The Ibanez Sabre series of guitars were an anomaly of the 80’s that was created for guitarists who craved a sleeker design than what most other manufacturers were putting out. They were unique, lightweight, and played exceptionally well. You can read all about the Sabre models in our RG vs Sabre article!

The more modern ‘S’ series is a re-introduced and more evolved rendition of these guitars. Today, we’ll be playing with the Ibanez S6570SK to see what this beauty can do!


  • Silky Oak Top w/ Cream Binding
  • Mahogany Body
  • Bound Marbled Rosewood fretboard w/ Offset dot inlays
  • Super Wizard HP 5pc Maple/Walnut Neck w/ Titanium Truss Rods
  • 24  Jumbo Frets 
  • Lo-Pro Edge Tremolo Bridge
  • Dimarzio Air Norton/True Velvet/Tone Zone Pickups
  • Cosmo Black Hardware
  • Gotoh MG-T Locking Machine Heads
  • 1x Vol/1x Tone/5-Way Pickup Selector
  • 17” Fretboard Radius
  • 25.5” Scale Length

The S6570SK isn’t the first ‘S’ series model we reviewed this year! A few months back, we played with an S6521Q, which was probably one of the most attractive green guitars I’ve ever played with!

Although these guitars are in the same lineup, they have quite a few differences in specs, particularly hardware.

This model features one of my favorite floating tremolos ever, the Lo-Pro Edge. I know these aren’t unanimously loved by everyone, but it’s a really solid bridge that offers plenty of flexibility and tuning stability as well.

As always, this entry in the ‘S’ series has an extremely thin body, which makes for a lightweight guitar that is very comfortable to play standing up. The lightweight body and smooth curves on the top make for a very ergonomic guitar, especially when paired with Super Wizard HP neck.

Although it’s very comfortable when standing, I find the ‘S’ series shape to be a bit too thin and curvy for sitting.
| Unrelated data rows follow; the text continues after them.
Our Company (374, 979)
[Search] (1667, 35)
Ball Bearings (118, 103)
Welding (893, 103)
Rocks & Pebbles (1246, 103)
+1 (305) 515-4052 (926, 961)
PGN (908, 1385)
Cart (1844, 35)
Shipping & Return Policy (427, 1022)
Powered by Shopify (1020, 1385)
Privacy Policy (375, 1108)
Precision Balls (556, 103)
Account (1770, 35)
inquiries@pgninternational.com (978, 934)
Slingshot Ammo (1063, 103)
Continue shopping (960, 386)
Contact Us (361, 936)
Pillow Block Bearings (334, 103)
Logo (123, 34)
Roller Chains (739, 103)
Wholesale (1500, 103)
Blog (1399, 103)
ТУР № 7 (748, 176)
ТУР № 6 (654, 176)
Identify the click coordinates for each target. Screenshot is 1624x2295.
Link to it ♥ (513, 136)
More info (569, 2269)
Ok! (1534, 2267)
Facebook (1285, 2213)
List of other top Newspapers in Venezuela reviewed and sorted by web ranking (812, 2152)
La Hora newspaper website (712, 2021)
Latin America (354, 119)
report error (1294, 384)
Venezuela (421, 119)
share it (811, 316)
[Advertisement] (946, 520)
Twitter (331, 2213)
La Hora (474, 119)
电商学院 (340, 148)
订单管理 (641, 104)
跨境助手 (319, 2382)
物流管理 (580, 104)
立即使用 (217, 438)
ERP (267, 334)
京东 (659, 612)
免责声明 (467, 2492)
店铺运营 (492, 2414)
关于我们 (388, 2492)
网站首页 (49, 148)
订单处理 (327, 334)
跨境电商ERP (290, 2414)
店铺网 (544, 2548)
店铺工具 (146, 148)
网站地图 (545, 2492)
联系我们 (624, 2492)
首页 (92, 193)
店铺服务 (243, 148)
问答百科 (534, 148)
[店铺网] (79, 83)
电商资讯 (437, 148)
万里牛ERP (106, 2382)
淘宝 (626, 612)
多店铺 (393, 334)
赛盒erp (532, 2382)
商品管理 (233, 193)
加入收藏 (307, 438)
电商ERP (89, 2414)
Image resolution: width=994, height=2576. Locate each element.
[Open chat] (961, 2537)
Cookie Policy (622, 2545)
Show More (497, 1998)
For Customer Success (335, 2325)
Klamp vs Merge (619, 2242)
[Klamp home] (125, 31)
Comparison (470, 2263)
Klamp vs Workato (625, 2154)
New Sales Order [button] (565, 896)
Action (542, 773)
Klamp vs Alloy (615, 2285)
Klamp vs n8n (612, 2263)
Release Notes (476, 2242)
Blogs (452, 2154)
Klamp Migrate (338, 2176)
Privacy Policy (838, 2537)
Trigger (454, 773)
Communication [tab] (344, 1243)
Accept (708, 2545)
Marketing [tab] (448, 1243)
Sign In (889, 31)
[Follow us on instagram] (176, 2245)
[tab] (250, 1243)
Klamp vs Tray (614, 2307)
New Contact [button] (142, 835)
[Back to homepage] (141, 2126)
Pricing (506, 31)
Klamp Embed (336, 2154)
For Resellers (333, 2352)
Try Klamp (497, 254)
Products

I always find that the guitars slide around too much for my taste, but maybe that’s just me.

On to tone!!!!

Ibanez S570SK


I decided to play this guitar to compare it to the RG657MSK that we reviewed recently because the specs are almost identical and I wanted to see how they compared to each other!

We’ve been seeing the HSH configuration a lot with Ibanez in this past year and I’m loving it!

The Tone Zone bridge is known if it’s heavy low end, especially when paired with a Mahogany body. It, sometimes, can sound a bit muddy if your tone doesn’t have enough presence, but this is easily combatted amp-side. This pickup sounds wonderful for power-chord playing styles and metal styles as well.

Similarly to the Tone Zone, the Air Norton is quite a punchy pickup with a big bottom end, although this neck pickup is brighter than the Tone Zone and lends itself well to Jazzy styles.

A really nice pickup configuration is the mixture of the Tone Zone and the True Velvet middle pickup. It introduces a complex, wide sound for chord strumming when you want to clean it up a bit.

To compare this guitar to the RG, I’d sound that I found it to play a bit tighter and crisper, but not quite the same thickness that the RG had.

Build Quality:

I’m usually quite satisfied with Japanese Ibanez guitars as they are fairly consistent.

This guitar played very well, I’d say the neck is my favorite part for sure. Smooth fretwork, and a really nice overall feel always leave me happy.

The biggest complaint I have is that for such an attractive guitar, there were a few appearance issues that rubbed me the wrong way. I found a number of scratches on the body and headstock of the guitar, as well as some peeling on the neck binding.

Luckily, the guitar would play wonderfully either way, but if we had this guitar in stock, it would have most certainly been marked down as a B-stock.

Final Verdict:

As with all of the ‘S’ series models, the S6570SK isn’t for everyone and doesn’t replace the classic RG, but for a guitarist who is looking for something more lightweight and sleek, this guitar brings a solid instrument that offers just that!

The comfortable neck, nice sounding pickups, and attractive top make this a guitar I wouldn’t mind having in my collection!